Il fatto che Scorsese tiri in ballo la guerra civile può sembrare esagerato, oltre che figlio di una poetica da sempre ossessionata dai conflitti storici e antropologici, ma evidenzia un’angoscia molto attuale e molto americana. Come fosse un fantasma dell’inconscio riemerso in un presente indecifrabile. Tenendo a mente anche gli scontri razziali dello scorso anno, la sensazione è che probabilmente negli ultimi due secoli l’America non è mai stata divisa come oggi.

meryl-streepTorniamo ora a quello che ha detto Meryl Streep. Il suo è stato un discorso elegante che ha puntato il dito contro la xenofobia sbandierata da Trump durante la campagna elettorale e ha ricordato la performance di cattivo gusto con cui il candidato repubblicano alcuni mesi prima aveva imitato e denigrato il giornalista disabile del New York Times Serge Kowaleski: “Ce n’è stata una (performance, Ndr.) quest’anno che mi ha stordito. Colpito al cuore. Non perché fosse particolarmente buona; non c’era niente di buono. Ma è stata efficace e ha fatto il suo dovere. Ha fatto ridere l’audience a cui era destinata”.

Ciò che emerge anche in un intervento sobrio come questo è la sottile insofferenza nei confronti dell’altro elettorato, quello repubblicano o, più precisamente, quello che ha scelto Trump. È un dettaglio che in realtà racconta molto bene la divisione tra una fascia sociale e culturale dell’America e un’altra.

Se escludiamo la posizione di Eastwood, tutta Hollywood durante le presidenziali si è schierata contro Donald Trump, al punto che la vittoria di quest’ultimo può anche essere implicitamente letta come una sconfitta dell’establishment hollywoodiano, del suo appeal mediatico e della sua visione sociale.  Le stesse parole di Clooney citate all’inizio sembrano confermare questo legame spezzato con l’altra America (“Io non lo appoggio, non l’ho votato. Non credo sia stata la scelta giusta”). È un rifiuto nei confronti dell’idea e dell’immagine Trump ancor prima che della politica.

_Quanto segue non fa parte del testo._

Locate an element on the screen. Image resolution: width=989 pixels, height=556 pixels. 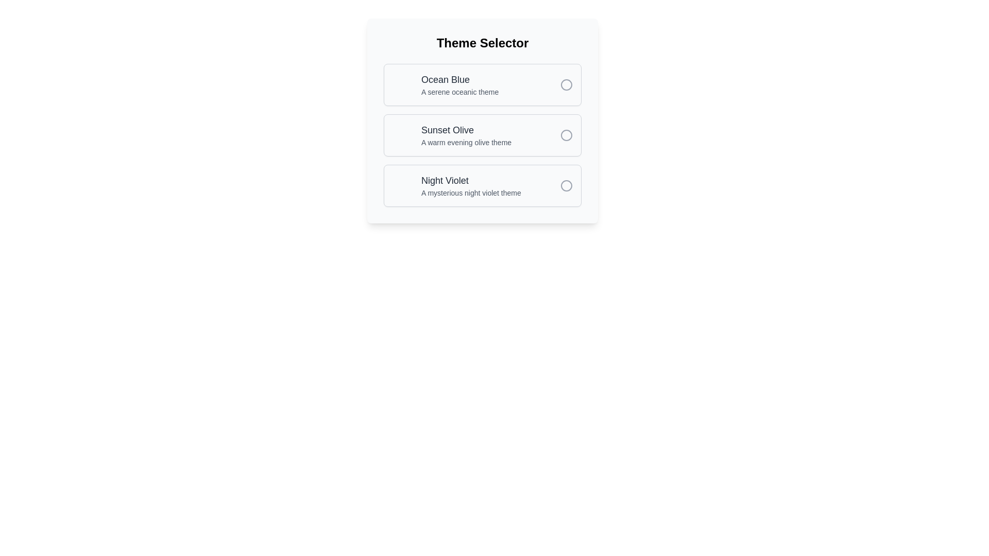
the text label that provides a description for the 'Ocean Blue' theme, located in the first card of the theme selector interface, positioned below the heading 'Ocean Blue' and above the radio button is located at coordinates (460, 91).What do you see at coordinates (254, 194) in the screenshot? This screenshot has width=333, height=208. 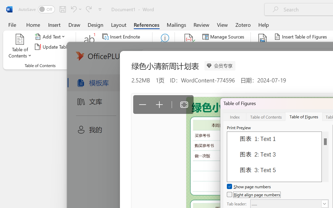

Ma forse anche nei confronti di un certo tipo di elettorato che, per parte sua, è sempre più ricettivo a una comunicazione viscerale e inizia, forse, a vedere le star di Los Angeles come individui viziati, ossessionati da una Camelot che gran parte del Paese non ha mai avuto il privilegio di vivere.


Nel contrastare la comunicazione politicamente scorretta e razzista di Donald Trump, Hollywood tutela legittimamente alcuni grandi principi su cui si sorregge la democrazia  americana come l’integrazione e la libertà di stampa, ma allo stesso tempo rischia di perdere contatto con quella classe media proletaria che un tempo era stata il suo legame etico con il tessuto sociale. Apparire come un universo chiuso in una bolla, incapace di intercettare e capire il malessere dei cittadini, è l’incognita da evitare. È un destino che del resto sta coinvolgendo le classi intellettuali di molte altre democrazie occidentali, spesso inaspettatamente smentite dai voti popolari. È una questione molto complessa. E mette in ballo diversi paradossi della civiltà, della cultura e della comunicazione contemporanei.